Work instruction:
Word for word, reproduce all of the entries shown below.

[Records contained in a dataset]
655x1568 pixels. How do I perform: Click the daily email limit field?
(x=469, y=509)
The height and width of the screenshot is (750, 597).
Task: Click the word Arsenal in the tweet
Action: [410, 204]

Reply to the exercise:
655x1568 pixels. How do I perform: Click the daily email limit field?
(x=469, y=509)
The height and width of the screenshot is (750, 597).
Task: Click the word Arsenal in the tweet
Action: [410, 204]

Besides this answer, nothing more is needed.